Action item -> When the line containing "Open search in conversation" is found in the data below, give it again along with every later line, exactly; drop the pictures.

# # # # #

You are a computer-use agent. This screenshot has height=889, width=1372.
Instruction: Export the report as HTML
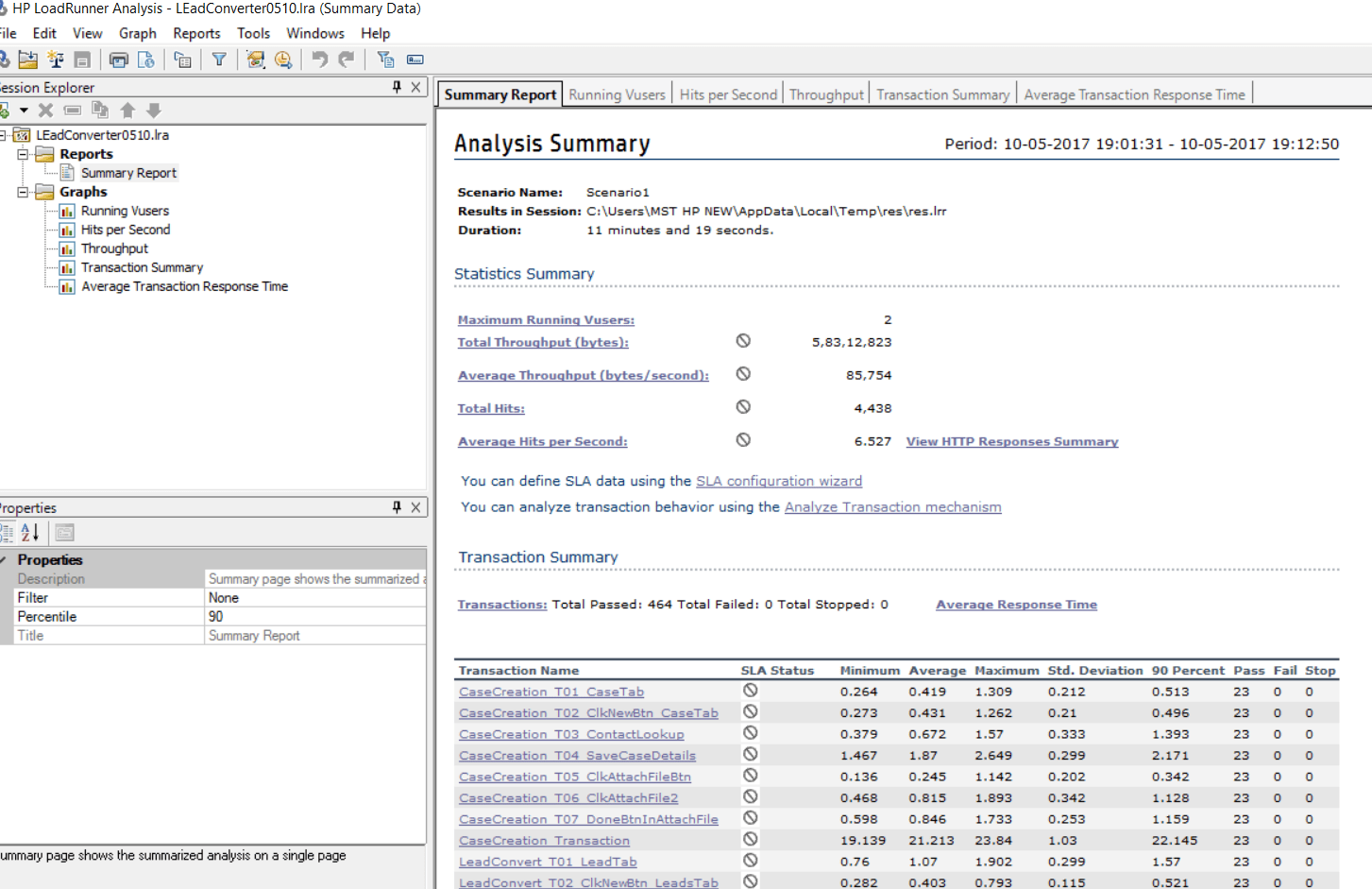pos(147,59)
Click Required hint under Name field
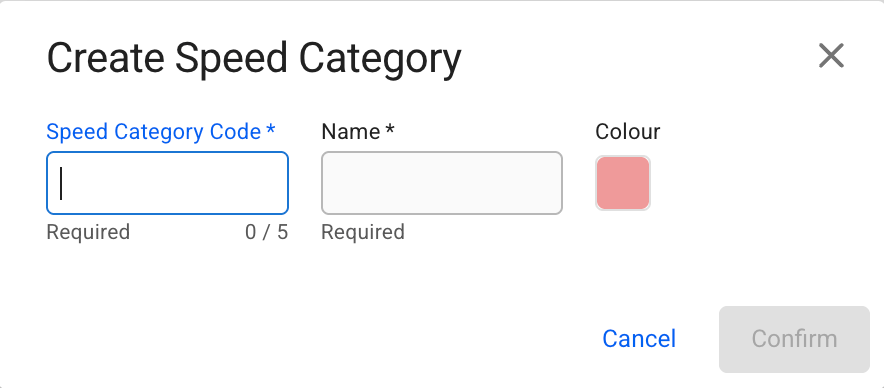 click(x=363, y=232)
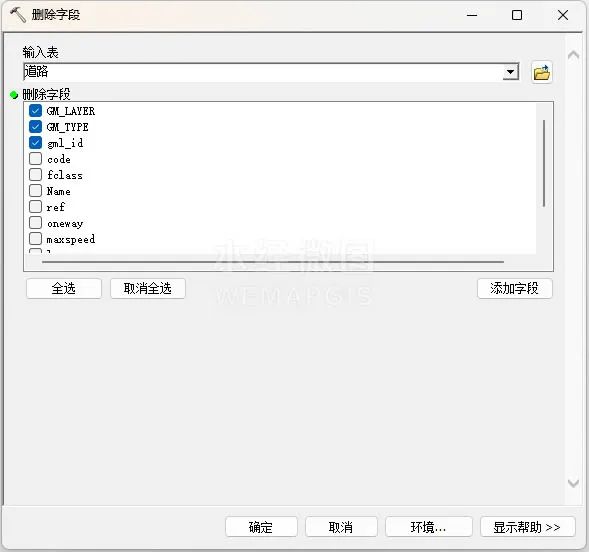Uncheck the gml_id field checkbox
Image resolution: width=589 pixels, height=552 pixels.
[35, 142]
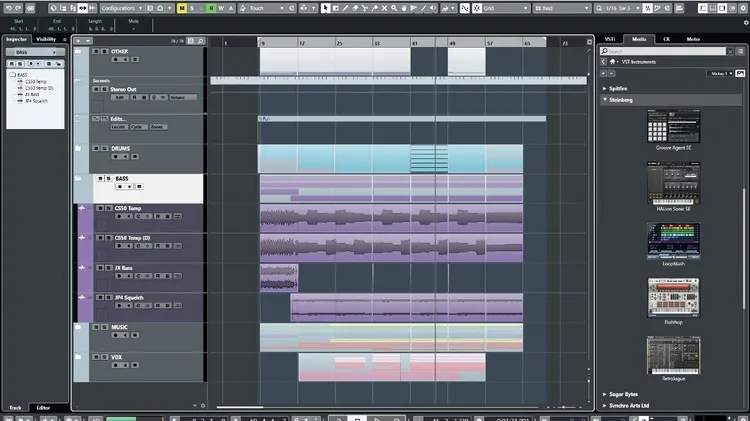Pick the Padshop instrument icon
Image resolution: width=750 pixels, height=421 pixels.
[673, 297]
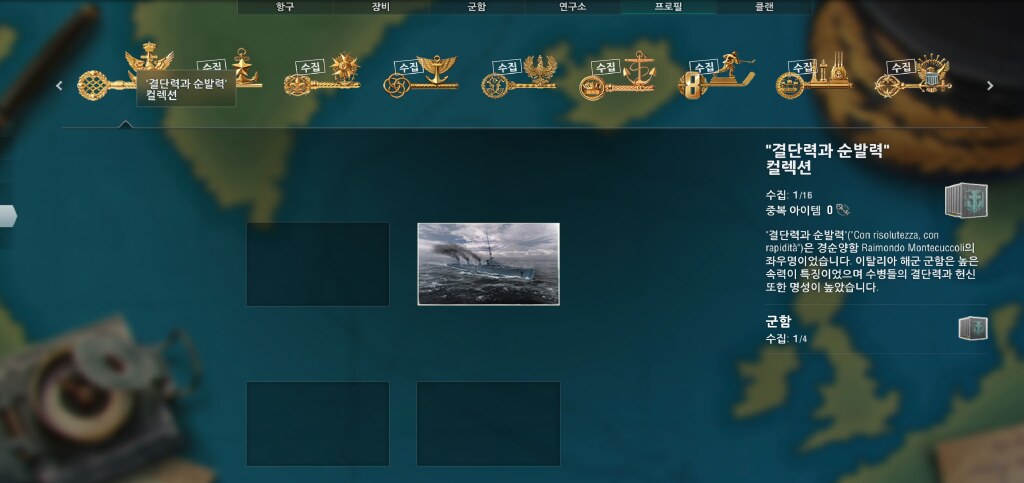1024x483 pixels.
Task: Show previous collections with left arrow
Action: (59, 86)
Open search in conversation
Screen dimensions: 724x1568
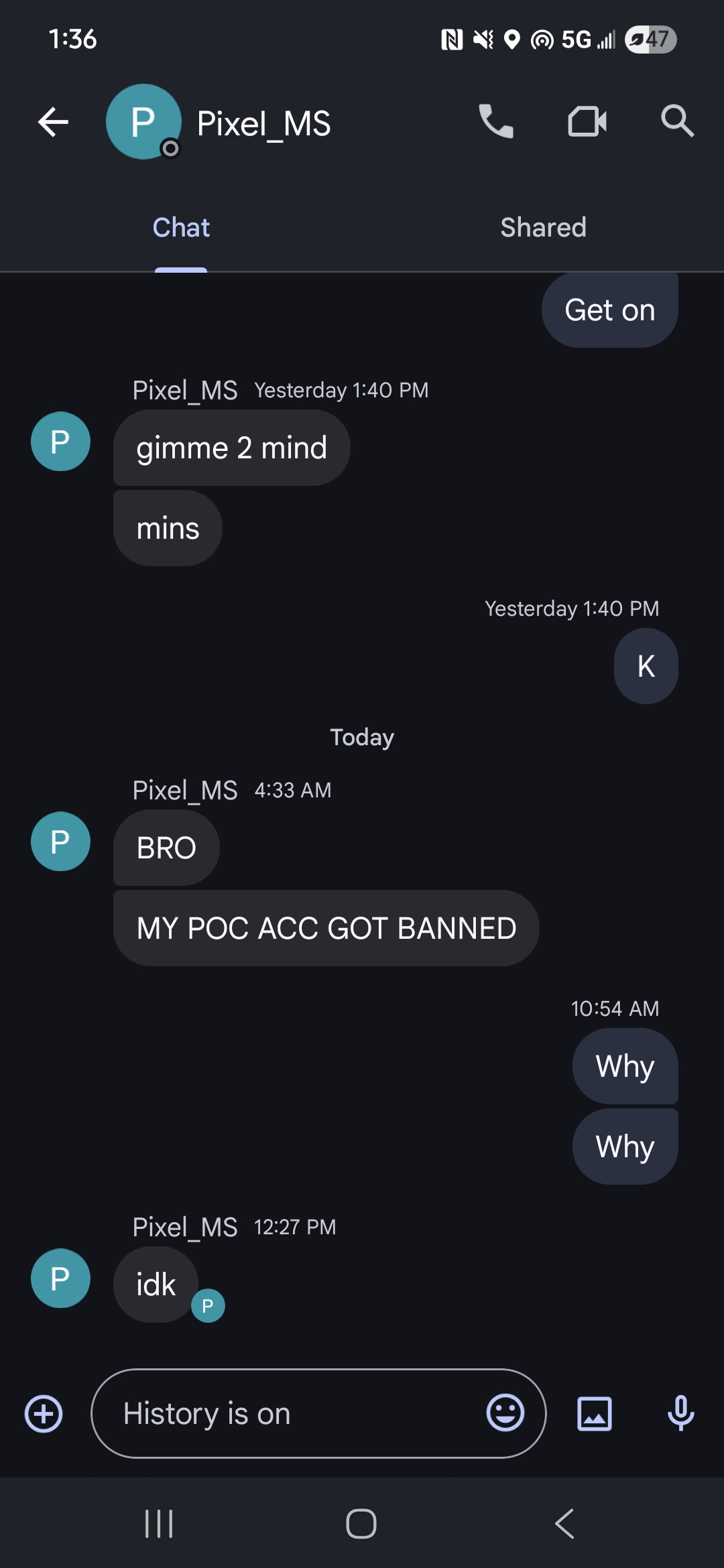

# # # # #

Worked solution ->
Open search in conversation
Screen dimensions: 724x1568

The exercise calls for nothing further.